5. Language Study: Subject and predicate: A word or a phrase in a sentence that shows who or what does the action, is the subject. In the following sentences, the underlined part is the subject.
The baby is laughing.
The glass fell from the table.
The predicate Ls the part of a sentence that tells us something about the subject. The underlined parts of the following sentences show the predicates in them.
The baby is laughing.
The glass fell from the table.

Class 7 English Chapter 2.7 Great Scientists Additional Important Questions and Answers

Answer the following questions.

Question 1.
What is the meaning of:

Question i.
Reading became his obsession.
Answer:
He could think of nothing else but reading.

Question ii.
Electricity became a lifelong fascination.
Answer:
Electricity enchanted him throughout his life. Electricity was his passion throughout his life.

Question 2.
Why do you think Faraday’s friend gave him a free ticket to Davy’s programme?
Answer:
Faraday’s friend gave him a free ticket to Davy’s programme because he knew about Faraday’s fascination for electricity and also that he could not afford the ticket.

Question 3.
Give one example each to show that:

Question i.
Faraday was a good pupil.
Answer:
Davy tried to find out how an electric current could be applied continuously, but failed to figure it out.
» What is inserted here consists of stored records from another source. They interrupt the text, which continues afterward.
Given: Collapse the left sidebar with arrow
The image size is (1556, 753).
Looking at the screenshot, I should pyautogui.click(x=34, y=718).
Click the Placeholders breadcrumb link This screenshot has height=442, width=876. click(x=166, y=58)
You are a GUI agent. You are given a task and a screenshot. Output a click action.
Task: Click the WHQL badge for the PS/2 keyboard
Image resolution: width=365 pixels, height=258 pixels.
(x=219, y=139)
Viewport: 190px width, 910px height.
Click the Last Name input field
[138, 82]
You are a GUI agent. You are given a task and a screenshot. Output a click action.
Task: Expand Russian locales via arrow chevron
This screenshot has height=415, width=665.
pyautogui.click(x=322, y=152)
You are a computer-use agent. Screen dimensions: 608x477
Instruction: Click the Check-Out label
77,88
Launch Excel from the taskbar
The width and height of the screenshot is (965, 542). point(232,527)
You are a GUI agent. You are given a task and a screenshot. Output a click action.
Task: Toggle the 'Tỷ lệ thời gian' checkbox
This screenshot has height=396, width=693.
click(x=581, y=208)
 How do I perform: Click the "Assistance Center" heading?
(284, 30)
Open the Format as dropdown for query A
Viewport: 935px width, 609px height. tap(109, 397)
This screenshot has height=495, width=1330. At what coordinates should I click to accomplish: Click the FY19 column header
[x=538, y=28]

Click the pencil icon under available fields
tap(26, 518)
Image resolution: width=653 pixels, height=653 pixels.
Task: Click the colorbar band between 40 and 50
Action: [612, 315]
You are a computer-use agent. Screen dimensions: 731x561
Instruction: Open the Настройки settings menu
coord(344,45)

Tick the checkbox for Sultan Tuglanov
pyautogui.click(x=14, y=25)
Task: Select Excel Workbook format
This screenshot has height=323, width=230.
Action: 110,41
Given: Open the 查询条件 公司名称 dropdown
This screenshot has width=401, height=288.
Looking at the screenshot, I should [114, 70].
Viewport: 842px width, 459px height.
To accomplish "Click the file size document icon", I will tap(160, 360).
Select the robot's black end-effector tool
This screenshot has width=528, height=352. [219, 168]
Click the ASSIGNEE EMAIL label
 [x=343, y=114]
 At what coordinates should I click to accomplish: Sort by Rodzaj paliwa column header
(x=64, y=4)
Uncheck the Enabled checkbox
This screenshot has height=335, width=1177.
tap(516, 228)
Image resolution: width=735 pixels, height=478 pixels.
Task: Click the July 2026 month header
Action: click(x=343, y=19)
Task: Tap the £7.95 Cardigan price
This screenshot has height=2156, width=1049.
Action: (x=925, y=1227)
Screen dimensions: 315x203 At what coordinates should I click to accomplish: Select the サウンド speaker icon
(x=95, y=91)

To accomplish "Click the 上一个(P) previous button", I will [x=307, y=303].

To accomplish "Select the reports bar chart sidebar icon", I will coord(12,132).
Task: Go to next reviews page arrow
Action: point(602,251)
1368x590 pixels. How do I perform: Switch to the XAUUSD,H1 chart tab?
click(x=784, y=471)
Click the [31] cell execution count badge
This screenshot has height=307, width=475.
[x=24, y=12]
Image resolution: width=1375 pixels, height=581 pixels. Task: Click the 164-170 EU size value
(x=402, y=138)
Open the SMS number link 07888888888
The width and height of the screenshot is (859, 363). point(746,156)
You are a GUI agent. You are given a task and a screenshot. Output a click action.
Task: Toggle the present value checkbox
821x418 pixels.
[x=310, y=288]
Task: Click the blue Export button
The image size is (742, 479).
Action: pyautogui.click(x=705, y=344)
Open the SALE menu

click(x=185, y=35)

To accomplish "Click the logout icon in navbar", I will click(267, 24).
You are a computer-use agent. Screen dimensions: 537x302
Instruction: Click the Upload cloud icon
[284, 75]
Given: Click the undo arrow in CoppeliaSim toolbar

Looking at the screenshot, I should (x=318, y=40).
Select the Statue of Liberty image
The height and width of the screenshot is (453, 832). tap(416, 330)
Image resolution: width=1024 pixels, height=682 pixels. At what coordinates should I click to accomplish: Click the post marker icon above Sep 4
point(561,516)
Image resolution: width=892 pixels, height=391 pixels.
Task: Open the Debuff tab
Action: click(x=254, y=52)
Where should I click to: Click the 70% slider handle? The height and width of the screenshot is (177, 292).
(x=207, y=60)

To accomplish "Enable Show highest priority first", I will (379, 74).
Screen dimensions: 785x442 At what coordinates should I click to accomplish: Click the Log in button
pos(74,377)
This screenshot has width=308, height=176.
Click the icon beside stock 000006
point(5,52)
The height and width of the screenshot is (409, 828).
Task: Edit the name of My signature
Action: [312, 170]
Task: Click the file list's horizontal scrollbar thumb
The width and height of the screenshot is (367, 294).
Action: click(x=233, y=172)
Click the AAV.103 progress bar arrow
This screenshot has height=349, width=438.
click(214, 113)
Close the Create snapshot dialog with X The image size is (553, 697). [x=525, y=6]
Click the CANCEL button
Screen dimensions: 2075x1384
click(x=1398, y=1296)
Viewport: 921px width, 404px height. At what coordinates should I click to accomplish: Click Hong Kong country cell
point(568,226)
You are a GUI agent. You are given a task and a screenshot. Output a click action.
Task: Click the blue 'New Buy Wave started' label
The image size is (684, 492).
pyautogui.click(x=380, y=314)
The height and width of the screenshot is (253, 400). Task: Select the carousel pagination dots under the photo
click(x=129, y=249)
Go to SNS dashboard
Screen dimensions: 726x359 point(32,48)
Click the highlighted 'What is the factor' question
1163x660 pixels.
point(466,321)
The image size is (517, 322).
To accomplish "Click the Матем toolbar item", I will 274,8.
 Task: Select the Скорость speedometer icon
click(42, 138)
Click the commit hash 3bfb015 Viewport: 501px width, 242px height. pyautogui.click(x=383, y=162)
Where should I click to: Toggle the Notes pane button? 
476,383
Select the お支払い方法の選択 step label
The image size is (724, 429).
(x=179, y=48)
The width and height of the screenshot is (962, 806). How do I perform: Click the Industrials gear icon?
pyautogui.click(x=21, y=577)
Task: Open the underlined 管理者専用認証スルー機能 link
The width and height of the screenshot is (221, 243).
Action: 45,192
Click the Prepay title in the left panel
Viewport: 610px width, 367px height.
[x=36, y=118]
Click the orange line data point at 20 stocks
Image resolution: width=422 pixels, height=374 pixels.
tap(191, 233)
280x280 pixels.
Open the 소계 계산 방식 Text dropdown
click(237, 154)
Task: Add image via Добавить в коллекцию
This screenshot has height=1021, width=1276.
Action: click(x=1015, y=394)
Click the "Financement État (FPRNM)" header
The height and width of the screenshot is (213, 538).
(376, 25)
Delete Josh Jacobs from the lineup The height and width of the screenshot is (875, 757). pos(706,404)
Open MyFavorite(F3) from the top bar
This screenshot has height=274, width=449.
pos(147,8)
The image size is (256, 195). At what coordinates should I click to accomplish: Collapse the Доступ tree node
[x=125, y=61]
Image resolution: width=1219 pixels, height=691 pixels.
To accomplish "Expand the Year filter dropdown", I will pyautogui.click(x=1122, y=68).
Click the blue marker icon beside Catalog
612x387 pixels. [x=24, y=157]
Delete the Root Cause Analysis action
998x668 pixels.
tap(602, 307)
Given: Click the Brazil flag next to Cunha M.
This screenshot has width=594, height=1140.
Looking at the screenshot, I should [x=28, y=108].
He asked Faraday to try his hand at it. Faraday set to work and within a few days, solved the problem.

Question ii.
Davy was not a good mentor.
Answer:
Davy was not happy at Faraday’s achievement but was jealous of Faraday.

Question 4.
An induction motor is a commonly used electrical machine. What examples of its uses are given here?
Answer:
The examples of electrical machine in which induction motor is commonly used are:

1. fans
2. air conditioning
3. sewing machines
4. photographs
5. power tools
6. cars
7. trains
8. aeroplane engines.

Question 5.
Why were Faraday’s drawings not accepted?
Answer:
Faraday’s drawing were without any mathematical equations as he did not know much about advanced mathematics and lacked formal education. Faraday’s drawing without mathematical equation could not be understood and so his drawings were not accepted.

Question 6.
Does it mean they were wrong?
Answer:
No, Faraday’s drawings were not wrong. It lacked mathematical equations because of which it could not be understood.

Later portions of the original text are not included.